----- Source data -----

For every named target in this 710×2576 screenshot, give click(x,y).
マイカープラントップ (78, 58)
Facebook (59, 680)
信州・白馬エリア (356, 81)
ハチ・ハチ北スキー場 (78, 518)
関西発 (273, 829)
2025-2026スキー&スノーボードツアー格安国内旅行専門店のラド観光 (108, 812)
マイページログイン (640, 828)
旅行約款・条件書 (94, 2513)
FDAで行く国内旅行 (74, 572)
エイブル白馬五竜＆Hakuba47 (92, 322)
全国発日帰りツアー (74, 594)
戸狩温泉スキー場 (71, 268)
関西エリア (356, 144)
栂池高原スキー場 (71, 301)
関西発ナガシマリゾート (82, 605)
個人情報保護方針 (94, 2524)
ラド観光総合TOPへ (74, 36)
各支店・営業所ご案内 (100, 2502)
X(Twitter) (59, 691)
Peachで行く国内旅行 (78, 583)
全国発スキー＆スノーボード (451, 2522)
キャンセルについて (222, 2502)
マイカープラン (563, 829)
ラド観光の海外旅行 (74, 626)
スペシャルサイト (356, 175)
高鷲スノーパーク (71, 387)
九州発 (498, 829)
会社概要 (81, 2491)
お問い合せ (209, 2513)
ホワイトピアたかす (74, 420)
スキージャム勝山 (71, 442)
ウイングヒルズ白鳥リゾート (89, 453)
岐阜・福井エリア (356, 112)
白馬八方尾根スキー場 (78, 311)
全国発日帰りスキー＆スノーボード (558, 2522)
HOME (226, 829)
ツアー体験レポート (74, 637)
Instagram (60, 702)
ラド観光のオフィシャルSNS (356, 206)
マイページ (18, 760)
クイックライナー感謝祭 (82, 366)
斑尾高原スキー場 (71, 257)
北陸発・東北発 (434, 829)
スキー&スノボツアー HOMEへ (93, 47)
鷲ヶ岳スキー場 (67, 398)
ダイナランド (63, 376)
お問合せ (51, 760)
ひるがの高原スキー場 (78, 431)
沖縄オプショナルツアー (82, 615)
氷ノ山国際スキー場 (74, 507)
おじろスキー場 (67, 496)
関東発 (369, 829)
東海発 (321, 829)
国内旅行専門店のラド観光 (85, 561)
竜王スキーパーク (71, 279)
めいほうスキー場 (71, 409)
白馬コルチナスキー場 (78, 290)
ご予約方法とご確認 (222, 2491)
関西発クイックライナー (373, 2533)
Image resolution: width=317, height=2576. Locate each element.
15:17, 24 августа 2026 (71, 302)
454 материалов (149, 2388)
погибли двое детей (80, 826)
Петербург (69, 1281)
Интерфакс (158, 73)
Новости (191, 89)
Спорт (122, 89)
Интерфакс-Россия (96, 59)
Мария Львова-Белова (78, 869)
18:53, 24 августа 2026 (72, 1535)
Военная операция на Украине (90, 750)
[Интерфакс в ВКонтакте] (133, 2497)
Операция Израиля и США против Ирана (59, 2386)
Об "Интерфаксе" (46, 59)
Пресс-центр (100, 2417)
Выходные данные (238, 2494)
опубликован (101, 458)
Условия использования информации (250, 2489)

-----

# [Directions for this task]
The data should be transcribed exactly, line for line.

# [Your solution]
For every named target in this 710×2576 screenshot, give click(x,y).
マイカープラントップ (78, 58)
Facebook (59, 680)
信州・白馬エリア (356, 81)
ハチ・ハチ北スキー場 (78, 518)
関西発 (273, 829)
2025-2026スキー&スノーボードツアー格安国内旅行専門店のラド観光 (108, 812)
マイページログイン (640, 828)
旅行約款・条件書 (94, 2513)
FDAで行く国内旅行 (74, 572)
エイブル白馬五竜＆Hakuba47 (92, 322)
全国発日帰りツアー (74, 594)
戸狩温泉スキー場 (71, 268)
関西エリア (356, 144)
栂池高原スキー場 (71, 301)
関西発ナガシマリゾート (82, 605)
個人情報保護方針 (94, 2524)
ラド観光総合TOPへ (74, 36)
各支店・営業所ご案内 (100, 2502)
X(Twitter) (59, 691)
Peachで行く国内旅行 (78, 583)
全国発スキー＆スノーボード (451, 2522)
キャンセルについて (222, 2502)
マイカープラン (563, 829)
ラド観光の海外旅行 (74, 626)
スペシャルサイト (356, 175)
高鷲スノーパーク (71, 387)
九州発 (498, 829)
会社概要 (81, 2491)
お問い合せ (209, 2513)
ホワイトピアたかす (74, 420)
スキージャム勝山 (71, 442)
ウイングヒルズ白鳥リゾート (89, 453)
岐阜・福井エリア (356, 112)
白馬八方尾根スキー場 (78, 311)
全国発日帰りスキー＆スノーボード (558, 2522)
HOME (226, 829)
ツアー体験レポート (74, 637)
Instagram (60, 702)
ラド観光のオフィシャルSNS (356, 206)
マイページ (18, 760)
クイックライナー感謝祭 (82, 366)
斑尾高原スキー場 (71, 257)
北陸発・東北発 (434, 829)
スキー&スノボツアー HOMEへ (93, 47)
鷲ヶ岳スキー場 (67, 398)
ダイナランド (63, 376)
お問合せ (51, 760)
ひるがの高原スキー場 (78, 431)
沖縄オプショナルツアー (82, 615)
氷ノ山国際スキー場 (74, 507)
おじろスキー場 (67, 496)
関東発 (369, 829)
東海発 (321, 829)
国内旅行専門店のラド観光 (85, 561)
竜王スキーパーク (71, 279)
めいほうスキー場 (71, 409)
白馬コルチナスキー場 (78, 290)
ご予約方法とご確認 (222, 2491)
関西発クイックライナー (373, 2533)
Image resolution: width=317, height=2576. Locate each element.
15:17, 24 августа 2026 (71, 302)
454 материалов (149, 2388)
погибли двое детей (80, 826)
Петербург (69, 1281)
Интерфакс (158, 73)
Новости (191, 89)
Спорт (122, 89)
Интерфакс-Россия (96, 59)
Мария Львова-Белова (78, 869)
18:53, 24 августа 2026 (72, 1535)
Военная операция на Украине (90, 750)
[Интерфакс в ВКонтакте] (133, 2497)
Операция Израиля и США против Ирана (59, 2386)
Об "Интерфаксе" (46, 59)
Пресс-центр (100, 2417)
Выходные данные (238, 2494)
опубликован (101, 458)
Условия использования информации (250, 2489)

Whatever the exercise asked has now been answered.